Singing of lost love (perhaps her most arresting subject), Marta, after a very short mood-setting acoustic-guitar introduction, begins her version of Cielito Lindo very slowly. (I mean slooowly.)  She takes it in a key pitched so low she never has to reach for a note.  And, Marta being Marta, she never “belts out” the refrain: first, because she has a delicate voice; and because her style is to low-ball the lyric and underwhelm us in her subtly dreamy, wistful way.  She practically sighs the refrain.  If you’re not tuned in, you could mistake her profound softness for only down-tempo, low-volume presentation to add variety to the collection.  What you’d be missing is the well known yearning of the lover for the suddenly disinterested loved-one.  Marta can make weak men weep, and strong men come unglued.  Of course, women love her.  I was playing this record one night for visitors, and a woman of Spanish descent asked me to play Cielito Lindo again.  I did.  She was visibly moved.

As on her previous CD, Marta demonstrates a breadth and depth to her poetry in the treatment of a wide range of songs.  On this collection she sings of birds, village characters, hard work like cutting sugar cane, the special relationship between aunt and niece; one song is as to a child, another is about a black kid who painted his face white; others are about secrets, fresh water fish, and poetry, more precisely, the spaces between words: “There is a silence hidden between each word we say, between each laugh and each song.  Some people think we waste our lives on those silences.  I actually believe that those moments are what life is made of.” She has such a lovely poetic sensibility. 
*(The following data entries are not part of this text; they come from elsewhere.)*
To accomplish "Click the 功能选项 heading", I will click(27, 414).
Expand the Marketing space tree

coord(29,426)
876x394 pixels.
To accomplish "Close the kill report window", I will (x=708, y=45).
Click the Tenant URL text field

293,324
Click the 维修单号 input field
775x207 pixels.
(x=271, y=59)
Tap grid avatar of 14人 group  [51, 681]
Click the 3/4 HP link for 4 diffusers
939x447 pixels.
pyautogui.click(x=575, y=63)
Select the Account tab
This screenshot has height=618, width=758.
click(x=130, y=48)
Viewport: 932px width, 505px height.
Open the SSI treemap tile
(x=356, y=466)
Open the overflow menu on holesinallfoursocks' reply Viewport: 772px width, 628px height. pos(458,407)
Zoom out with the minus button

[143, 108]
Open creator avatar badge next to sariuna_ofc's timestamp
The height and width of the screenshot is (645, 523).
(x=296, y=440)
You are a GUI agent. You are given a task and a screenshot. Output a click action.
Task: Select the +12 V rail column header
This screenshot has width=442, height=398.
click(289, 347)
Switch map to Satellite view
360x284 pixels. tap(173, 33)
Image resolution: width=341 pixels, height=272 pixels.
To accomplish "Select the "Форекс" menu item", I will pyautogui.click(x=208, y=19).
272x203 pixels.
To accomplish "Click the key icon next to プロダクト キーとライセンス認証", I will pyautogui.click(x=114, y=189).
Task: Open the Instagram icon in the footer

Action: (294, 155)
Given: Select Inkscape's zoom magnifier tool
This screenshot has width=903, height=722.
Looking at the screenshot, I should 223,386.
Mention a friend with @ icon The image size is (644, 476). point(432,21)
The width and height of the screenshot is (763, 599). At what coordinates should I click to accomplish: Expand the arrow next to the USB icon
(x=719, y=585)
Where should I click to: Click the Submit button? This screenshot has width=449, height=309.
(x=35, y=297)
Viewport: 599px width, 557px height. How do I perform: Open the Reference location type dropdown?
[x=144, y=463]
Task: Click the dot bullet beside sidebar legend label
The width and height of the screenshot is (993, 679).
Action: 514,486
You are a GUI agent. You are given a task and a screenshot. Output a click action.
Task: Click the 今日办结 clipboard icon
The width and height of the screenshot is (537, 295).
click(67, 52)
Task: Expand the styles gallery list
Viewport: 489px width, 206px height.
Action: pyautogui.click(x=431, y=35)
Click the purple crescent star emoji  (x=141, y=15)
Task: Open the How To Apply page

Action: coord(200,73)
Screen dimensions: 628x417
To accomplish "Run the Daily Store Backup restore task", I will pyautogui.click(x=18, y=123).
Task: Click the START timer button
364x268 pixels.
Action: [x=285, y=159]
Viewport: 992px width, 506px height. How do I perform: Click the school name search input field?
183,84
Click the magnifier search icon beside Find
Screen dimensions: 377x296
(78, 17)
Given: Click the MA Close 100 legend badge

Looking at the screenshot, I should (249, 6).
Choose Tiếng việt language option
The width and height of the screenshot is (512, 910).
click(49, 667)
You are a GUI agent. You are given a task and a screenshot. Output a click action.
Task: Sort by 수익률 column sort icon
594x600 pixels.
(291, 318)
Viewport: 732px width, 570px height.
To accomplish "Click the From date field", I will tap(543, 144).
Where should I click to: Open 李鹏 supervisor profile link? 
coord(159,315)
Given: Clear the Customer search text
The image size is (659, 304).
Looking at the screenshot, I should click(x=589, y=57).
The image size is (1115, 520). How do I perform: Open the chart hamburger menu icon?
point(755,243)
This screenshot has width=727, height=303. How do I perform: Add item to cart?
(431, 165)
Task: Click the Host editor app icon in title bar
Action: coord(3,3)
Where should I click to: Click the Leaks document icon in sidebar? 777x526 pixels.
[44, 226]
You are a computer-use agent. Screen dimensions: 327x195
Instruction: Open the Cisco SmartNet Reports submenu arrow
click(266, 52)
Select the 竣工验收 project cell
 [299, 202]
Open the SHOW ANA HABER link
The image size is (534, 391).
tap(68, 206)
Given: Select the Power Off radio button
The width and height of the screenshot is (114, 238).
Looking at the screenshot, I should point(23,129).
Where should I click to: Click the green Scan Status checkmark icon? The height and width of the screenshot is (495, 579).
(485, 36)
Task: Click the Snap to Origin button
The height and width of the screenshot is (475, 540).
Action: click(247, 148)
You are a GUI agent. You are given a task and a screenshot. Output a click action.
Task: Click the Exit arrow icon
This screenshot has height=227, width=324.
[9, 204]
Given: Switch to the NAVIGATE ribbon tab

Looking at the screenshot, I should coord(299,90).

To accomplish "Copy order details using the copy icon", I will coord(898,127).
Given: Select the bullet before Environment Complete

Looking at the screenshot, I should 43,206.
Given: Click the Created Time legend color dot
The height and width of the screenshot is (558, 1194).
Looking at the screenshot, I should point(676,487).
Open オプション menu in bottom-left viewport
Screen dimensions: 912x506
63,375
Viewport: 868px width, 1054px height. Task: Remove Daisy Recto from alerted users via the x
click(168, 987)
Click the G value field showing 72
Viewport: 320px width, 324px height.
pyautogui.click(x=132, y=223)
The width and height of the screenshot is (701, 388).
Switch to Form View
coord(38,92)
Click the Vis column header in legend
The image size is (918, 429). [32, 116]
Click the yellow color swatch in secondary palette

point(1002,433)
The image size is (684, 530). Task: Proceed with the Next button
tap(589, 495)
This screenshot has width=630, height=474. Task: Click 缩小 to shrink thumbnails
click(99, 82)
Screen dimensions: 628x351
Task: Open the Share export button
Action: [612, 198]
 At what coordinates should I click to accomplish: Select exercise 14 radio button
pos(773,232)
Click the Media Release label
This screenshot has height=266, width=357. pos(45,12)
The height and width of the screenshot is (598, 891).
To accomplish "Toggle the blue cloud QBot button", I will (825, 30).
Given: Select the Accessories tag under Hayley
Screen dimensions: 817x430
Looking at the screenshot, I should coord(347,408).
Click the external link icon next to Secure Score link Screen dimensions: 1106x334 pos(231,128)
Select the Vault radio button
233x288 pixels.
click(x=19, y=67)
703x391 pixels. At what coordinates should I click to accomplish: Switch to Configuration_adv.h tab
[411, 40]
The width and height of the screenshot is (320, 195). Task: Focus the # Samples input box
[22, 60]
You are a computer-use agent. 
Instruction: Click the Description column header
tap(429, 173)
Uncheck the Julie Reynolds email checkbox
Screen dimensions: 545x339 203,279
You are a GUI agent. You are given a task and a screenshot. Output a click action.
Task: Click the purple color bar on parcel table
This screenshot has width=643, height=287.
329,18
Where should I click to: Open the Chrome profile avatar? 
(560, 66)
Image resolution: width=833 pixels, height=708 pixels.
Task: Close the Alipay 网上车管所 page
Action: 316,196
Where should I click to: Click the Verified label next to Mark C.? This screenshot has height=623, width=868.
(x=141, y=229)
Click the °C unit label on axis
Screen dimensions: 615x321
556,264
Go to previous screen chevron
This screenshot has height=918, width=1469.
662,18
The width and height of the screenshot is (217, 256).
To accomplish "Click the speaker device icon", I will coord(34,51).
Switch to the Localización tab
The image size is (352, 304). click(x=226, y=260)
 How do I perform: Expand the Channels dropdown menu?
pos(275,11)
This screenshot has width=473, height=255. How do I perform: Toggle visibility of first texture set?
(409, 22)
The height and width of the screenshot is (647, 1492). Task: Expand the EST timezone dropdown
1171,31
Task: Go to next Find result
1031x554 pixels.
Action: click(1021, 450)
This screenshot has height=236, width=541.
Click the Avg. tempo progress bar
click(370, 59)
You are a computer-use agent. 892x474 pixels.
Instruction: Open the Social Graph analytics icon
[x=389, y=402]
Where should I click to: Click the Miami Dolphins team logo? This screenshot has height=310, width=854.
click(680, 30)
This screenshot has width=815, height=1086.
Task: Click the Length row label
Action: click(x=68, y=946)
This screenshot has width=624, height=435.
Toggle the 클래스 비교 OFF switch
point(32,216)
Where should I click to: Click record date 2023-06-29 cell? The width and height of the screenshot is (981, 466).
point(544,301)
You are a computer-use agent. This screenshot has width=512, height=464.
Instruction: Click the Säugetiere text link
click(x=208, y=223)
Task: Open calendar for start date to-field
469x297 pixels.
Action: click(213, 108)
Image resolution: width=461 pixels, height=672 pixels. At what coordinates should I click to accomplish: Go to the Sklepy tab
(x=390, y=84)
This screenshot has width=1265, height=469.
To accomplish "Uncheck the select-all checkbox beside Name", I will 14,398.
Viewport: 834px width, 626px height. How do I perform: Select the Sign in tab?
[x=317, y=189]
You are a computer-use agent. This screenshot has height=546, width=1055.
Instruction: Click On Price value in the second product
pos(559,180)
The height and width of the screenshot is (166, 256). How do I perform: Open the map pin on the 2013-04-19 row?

The tunes themselves range from slow to medium to fast, from sounding as if the group were intimate family members sitting around a picnic table in someone’s backyard playing and singing well-known traditional songs, to a professional band at a night club performing covers of the best Latin material. Oh yeah, lest I forget: Kudos to Chesky’s corporate leadership for having the vision to bring Marta and her group to a larger audience, for putting their money where their mouth is, so to speak, and living up to their commitment to new music: To the entire Chesky recording-engineering /production team for maintaining their ongoing tradition of excellence despite changing personnel.

— Max Dudious

[This review also appears in a longer version in the current issue of www.Positive-Feedback.com]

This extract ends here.